START EXCERPT

They must have put a few thousand rounds through each G19, firing at roughly 1,500 rounds per minute. I did not see a single jam. I don’t recall them cleaning them either the whole day. Talk about a testament to the Glock’s legendary reliability.

BUY A GLOCK

Douglas Wood fires the Heckler & Koch G36. (Photo: Ben Philippi/Guns.com)

HECKLER & KOCH IS TOP END TACTICAL STUFF

You only have to take a look at the giant tattoo of an H&K MP5 to know what guns Williams truly loves.  “HK is high quality. I just think it’s top-end tactical stuff,” he said. He loves and owns MP5s, G36s, pistols, and of course the gun he had on hand at the shoot, the apple of his eye, his HK 21E.

It’s a belt-fed general-purpose machine gun chambered in 7.62×51mm NATO. “It really roars. It has a three-round burst capability. It’s got a nice sight system. When this thing fires, you’ll see an arc of brass,” Williams said.

END EXCERPT

__ACTIVITY LIST__
[A] List every specific firearm model named in the firearms excerpt.
[B] Summarize the firearms excerpt in two sentences.
The entries after this point are from a different source.

START GIVEN INFORMATION

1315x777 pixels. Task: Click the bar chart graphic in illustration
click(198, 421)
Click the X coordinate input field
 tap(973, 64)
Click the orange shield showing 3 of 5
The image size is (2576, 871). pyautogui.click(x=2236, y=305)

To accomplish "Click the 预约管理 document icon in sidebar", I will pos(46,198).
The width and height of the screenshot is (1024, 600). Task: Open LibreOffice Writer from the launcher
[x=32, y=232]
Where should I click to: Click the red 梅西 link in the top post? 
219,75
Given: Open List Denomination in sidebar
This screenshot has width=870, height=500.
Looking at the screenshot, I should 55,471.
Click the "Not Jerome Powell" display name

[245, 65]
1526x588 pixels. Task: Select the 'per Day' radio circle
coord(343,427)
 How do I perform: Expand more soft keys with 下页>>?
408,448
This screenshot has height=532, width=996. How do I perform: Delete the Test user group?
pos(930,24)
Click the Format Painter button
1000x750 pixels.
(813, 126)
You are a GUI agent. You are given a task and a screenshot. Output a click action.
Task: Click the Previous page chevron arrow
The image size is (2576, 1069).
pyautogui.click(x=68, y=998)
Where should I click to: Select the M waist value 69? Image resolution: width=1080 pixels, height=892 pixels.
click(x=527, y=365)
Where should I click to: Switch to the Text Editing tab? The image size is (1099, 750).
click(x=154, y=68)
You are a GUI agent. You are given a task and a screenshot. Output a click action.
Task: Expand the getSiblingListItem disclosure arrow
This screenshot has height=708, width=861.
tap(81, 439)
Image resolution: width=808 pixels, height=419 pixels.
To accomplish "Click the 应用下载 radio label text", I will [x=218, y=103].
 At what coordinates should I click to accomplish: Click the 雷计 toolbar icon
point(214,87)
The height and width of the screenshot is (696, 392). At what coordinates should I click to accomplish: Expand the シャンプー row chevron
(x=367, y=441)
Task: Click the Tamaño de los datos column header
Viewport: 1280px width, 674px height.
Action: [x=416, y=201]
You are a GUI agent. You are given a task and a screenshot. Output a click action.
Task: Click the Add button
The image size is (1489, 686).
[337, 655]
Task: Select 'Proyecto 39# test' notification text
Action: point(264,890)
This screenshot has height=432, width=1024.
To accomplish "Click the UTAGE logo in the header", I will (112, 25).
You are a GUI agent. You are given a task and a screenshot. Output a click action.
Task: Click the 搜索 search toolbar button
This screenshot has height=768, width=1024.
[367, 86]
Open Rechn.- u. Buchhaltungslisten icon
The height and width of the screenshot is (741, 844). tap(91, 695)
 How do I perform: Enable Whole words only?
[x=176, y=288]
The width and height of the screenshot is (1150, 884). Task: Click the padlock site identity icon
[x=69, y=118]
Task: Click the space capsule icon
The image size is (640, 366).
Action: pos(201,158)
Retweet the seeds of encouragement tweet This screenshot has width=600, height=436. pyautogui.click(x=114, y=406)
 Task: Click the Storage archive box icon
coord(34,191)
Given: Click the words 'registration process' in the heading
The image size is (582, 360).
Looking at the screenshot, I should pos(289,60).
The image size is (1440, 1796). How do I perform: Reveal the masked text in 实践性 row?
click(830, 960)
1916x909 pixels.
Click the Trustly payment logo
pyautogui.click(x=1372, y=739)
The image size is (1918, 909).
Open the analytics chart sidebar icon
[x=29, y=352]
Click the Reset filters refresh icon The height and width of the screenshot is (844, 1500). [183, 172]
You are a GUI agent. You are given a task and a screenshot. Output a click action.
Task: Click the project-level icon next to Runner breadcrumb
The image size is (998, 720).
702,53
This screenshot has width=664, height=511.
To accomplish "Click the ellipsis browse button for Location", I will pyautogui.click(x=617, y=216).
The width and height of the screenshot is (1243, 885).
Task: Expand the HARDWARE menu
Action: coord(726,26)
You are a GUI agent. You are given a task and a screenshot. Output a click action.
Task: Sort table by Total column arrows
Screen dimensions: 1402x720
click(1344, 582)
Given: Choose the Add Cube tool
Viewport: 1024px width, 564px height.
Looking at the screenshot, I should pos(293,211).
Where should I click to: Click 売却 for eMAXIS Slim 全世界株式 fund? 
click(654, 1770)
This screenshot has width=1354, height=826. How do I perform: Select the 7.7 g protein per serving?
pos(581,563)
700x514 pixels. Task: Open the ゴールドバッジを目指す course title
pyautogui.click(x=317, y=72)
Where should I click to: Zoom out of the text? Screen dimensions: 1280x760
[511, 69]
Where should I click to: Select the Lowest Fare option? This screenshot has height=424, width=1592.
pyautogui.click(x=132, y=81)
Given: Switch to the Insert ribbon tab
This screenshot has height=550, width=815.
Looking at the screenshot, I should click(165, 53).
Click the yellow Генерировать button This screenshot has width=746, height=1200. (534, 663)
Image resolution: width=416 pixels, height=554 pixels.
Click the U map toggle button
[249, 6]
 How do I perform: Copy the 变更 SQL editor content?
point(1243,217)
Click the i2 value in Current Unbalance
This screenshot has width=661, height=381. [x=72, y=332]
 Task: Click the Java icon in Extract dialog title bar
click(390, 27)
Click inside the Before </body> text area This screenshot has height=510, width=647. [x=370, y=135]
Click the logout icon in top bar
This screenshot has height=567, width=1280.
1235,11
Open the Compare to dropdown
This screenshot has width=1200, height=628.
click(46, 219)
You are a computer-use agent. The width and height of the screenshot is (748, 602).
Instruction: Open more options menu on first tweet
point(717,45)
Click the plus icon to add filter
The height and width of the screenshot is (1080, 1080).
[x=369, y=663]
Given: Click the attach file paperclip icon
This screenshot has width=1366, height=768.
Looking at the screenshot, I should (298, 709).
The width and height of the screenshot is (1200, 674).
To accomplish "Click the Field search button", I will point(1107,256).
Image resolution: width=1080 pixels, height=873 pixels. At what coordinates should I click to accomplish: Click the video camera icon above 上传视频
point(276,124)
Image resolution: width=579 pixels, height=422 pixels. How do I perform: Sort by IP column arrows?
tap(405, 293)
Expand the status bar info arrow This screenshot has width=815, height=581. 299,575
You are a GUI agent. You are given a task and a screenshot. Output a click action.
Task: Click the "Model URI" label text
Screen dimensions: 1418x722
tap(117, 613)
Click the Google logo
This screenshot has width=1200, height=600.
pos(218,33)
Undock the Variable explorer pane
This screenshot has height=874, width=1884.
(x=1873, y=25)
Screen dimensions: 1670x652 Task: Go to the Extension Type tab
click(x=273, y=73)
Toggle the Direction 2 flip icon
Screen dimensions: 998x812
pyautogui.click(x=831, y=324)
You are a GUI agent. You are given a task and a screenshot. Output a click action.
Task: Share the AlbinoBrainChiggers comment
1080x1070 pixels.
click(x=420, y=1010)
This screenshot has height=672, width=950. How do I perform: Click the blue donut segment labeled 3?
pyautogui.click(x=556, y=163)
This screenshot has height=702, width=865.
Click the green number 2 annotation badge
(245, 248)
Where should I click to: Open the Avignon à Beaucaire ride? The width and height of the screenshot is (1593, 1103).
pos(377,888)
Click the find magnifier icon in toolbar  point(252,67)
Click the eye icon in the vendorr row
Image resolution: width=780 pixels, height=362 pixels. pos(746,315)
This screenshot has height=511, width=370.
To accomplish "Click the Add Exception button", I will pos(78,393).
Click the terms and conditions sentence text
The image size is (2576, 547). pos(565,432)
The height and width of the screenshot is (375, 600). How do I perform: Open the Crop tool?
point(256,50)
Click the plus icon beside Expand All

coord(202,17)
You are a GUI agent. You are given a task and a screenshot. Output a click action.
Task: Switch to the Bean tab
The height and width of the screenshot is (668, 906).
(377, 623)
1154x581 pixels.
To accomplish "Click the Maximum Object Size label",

END GIVEN INFORMATION

__RESULTS BY TASK__
[A] G19, G36, MP5, HK 21E

[B] The Glock G19s fired thousands of rounds at about 1,500 rounds per minute without a single jam, apparently without being cleaned all day. Williams considers Heckler & Koch top-end tactical equipment and especially loves his HK 21E, a belt-fed general-purpose machine gun chambered in 7.62×51mm NATO that has a three-round burst capability.